Copyrighted by Lorna Tedder. Originally published in Third Degree of Contrast.
I’ve had a narrow escape. This time, I’m not taking the blame. Someone who stepped in to help me is.
One of the projects I’ve been working on in my mundane life (as opposed to the more magickal efforts that don’t yet pay the bills) has been riddled with problems since Day One. I explained to them how to handle a situation and they blew me off. It wasn’t “their” way of doing business. But when they hit a brick wall and the situation took them six weeks to clear up instead of the four hours I could have done it in, I somehow got blamed. Showing them how to do the work, after all, was my responsibility even if I had no measure of enforcement.
A colleague stepped in to help with another facet and when they botched her advice, she got blamed.
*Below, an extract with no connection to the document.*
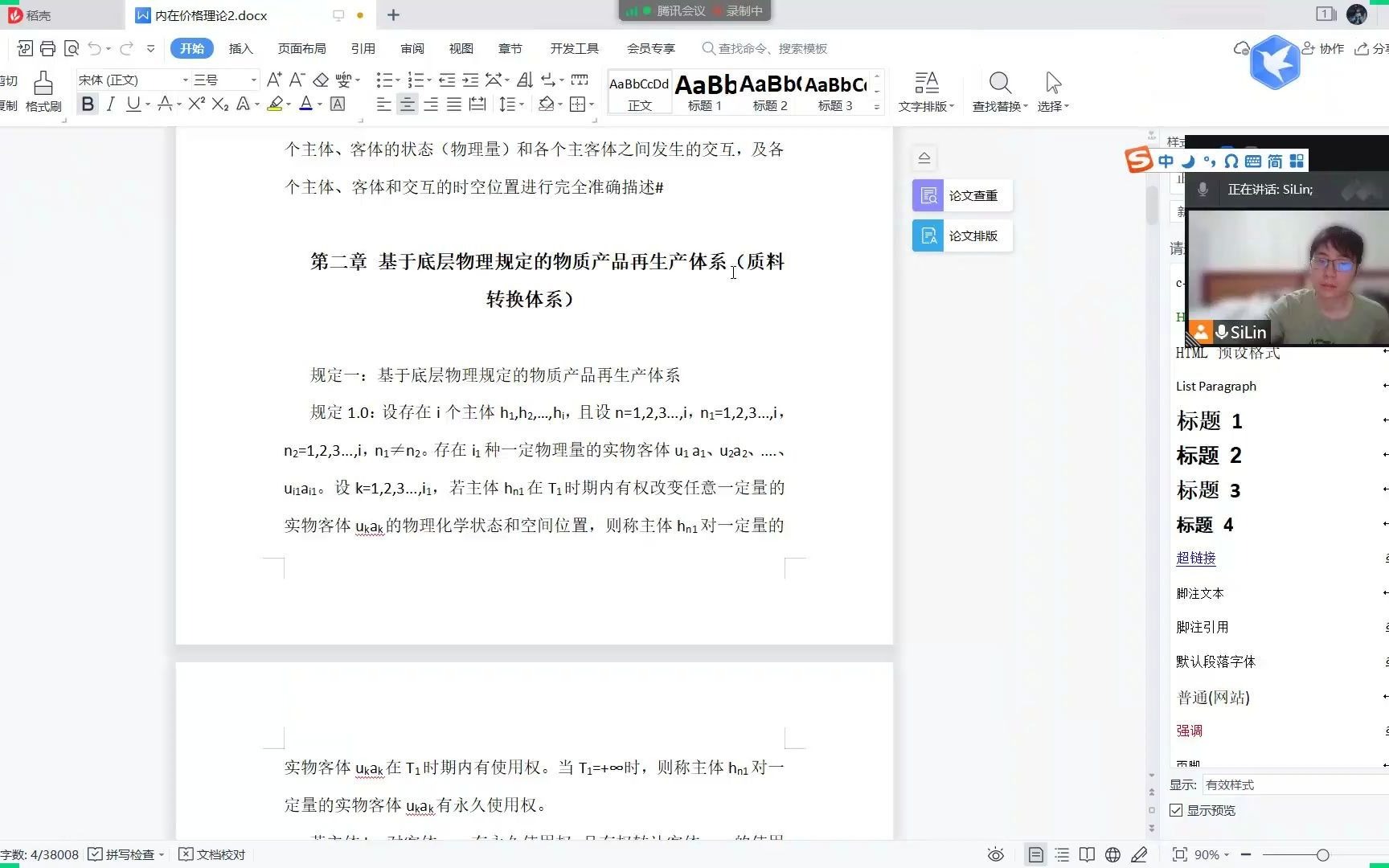
Task: Switch to outline view via status bar icon
Action: pos(1062,854)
Actually, we both did, because I’m the one who suggested they use her template to save them weeks of time to create a new one.
Something else happened more recently and suddenly fingers were pointed at me, when all I’d done was follow procedure according to how I interpreted it, without using any mind reading skills (apparently a mistake, that). I’m still on thin ice on that one, but I can defend myself. It’s the politics I’m concerned about because a scapegoat is needed.
That one’s more of a Tower Card situation and I’ll just hold my breath for now.
I’d asked the Universe to keep me in a protected way throughout December, and I certainly was. Before and after is anyone’s guess, but because I was away at Daddy’s funeral, I wasn’t doing my usual tasks and someone else willingly took over some duties for me. I was grateful. The people she volunteered to help were grateful.
Until someone made a mistake.
It took about .068 seconds for someone to point a finger at my stand-in and blame her for something she (nor I) has ever touched.
Had I not been away on bereavement leave, that blame would have been assigned to me.